On appeal, the Fourth Circuit affirmed Stone's conviction and sentence. Reviewing the amount of restitution for plain error, the court found no error at all, concluding that the "preponderance of evidence shows that Stone fraudulently induced the lenders to approve the short sales and forego the full value of the mortgages." Particularly, Stone had not presented any evidence to support her argument that the lenders wouldn't have gotten the full value of the mortgages in the regular course of business anyway. For the same reason, the court also concluded that the district court did not clearly err in calculating the loss amount for purposes of calculating the advisory Guideline range.  On the recusal, the court found that the "district court's ownership of stock in the victim lenders is not a . . . financial interest" that required recusal because "the victim lenders here are not parties to the action; this is a criminal case between Stone and the Government." Moreover, any financial interest involved is so small as to be practically nil where the $2.3 million in restitution "will have a negligible effect, if any, on the value of these lenders, each of which is worth many hundreds of millions - if not billions - of dollars."
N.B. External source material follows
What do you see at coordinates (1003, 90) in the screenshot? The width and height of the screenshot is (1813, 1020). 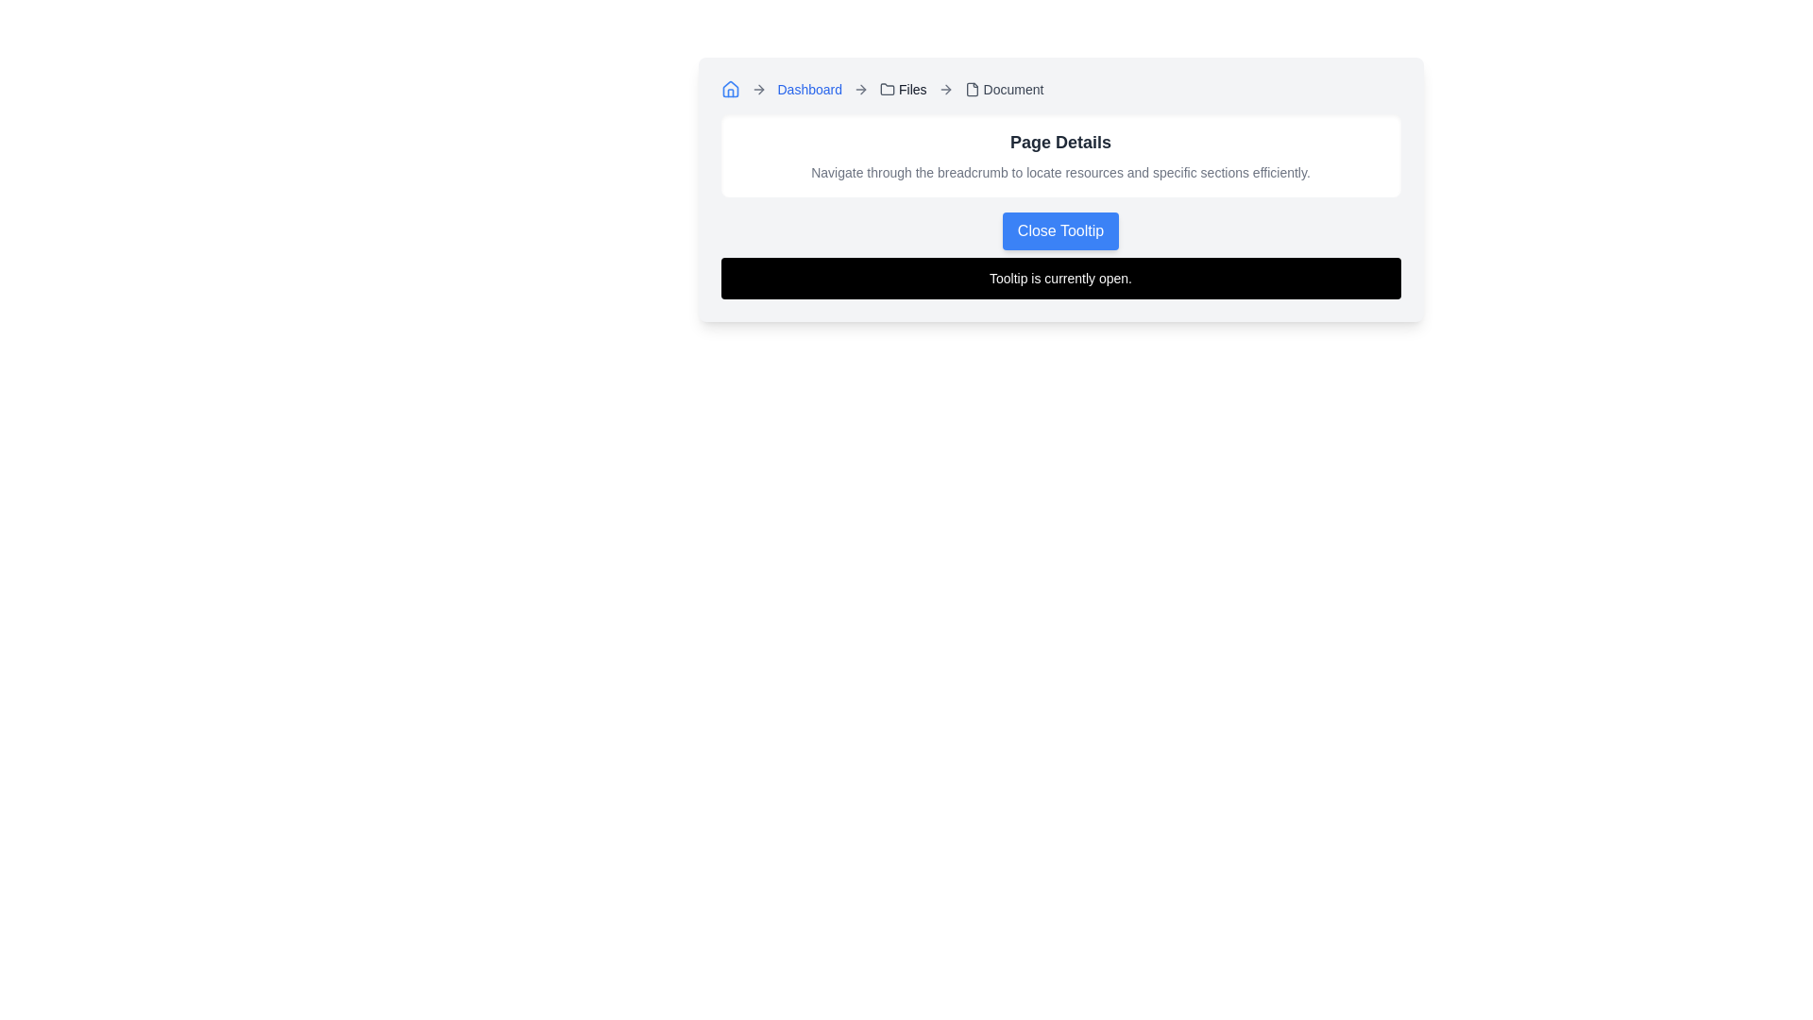 I see `the breadcrumb navigation item located at the far right end of the breadcrumb navigation bar` at bounding box center [1003, 90].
Adam Walsh Act Has Low Standard for Hearing on Motion to Release

US v. Maclaren: In 2009 the Government declared that Maclaren was a "sexually dangerous person" and subject to indefinite detention under the Adam Walsh Act (the opinion doesn't report what his initial conviction was for, but a footnote states he is "believed to have sexually abused" over 38 children over  period of more than 40 years). In 2013, the district court found the Government had met its burden and ordered Maclaren committed. In 2015, Maclaren filed a motion seeking a hearing on whether he should be discharged pursuant to a conditional release plan. The district court denied the motion, holding that Maclaren had not shown in his motion that his condition had improved since his commitment and he had failed to provide information about a release plan.

On appeal the Fourth Circuit reversed the district court's decision, but not on the merits. Rather, the issue was what showing a person like Maclaren had to show in such a motion to get a hearing, not get release. The court agreed with Maclaren that "a successful motion for a discharge hearing need only plausibly allege that the detainee is entitled to discharge." The district court erred by treating the motion as an vehicle for reaching the substantive issue of whether Maclaren should be released, not whether he was entitled to a hearing on whether he should be released.

Congrats to the Defender office in the ED North Carolina on the win!